Records from a data collection:
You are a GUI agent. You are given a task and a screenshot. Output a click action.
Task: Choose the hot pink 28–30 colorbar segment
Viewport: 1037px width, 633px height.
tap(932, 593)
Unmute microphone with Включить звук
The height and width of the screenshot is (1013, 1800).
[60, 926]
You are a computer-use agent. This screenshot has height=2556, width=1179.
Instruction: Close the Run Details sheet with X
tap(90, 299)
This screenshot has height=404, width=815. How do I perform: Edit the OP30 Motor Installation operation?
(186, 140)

## What the exercise asks
Reproduce exactly the lines from the one containing "You are a computer-use" through the last line of the records above, including both, and nothing else.

## Exercise output
You are a computer-use agent. This screenshot has height=2556, width=1179.
Instruction: Close the Run Details sheet with X
tap(90, 299)
This screenshot has height=404, width=815. How do I perform: Edit the OP30 Motor Installation operation?
(186, 140)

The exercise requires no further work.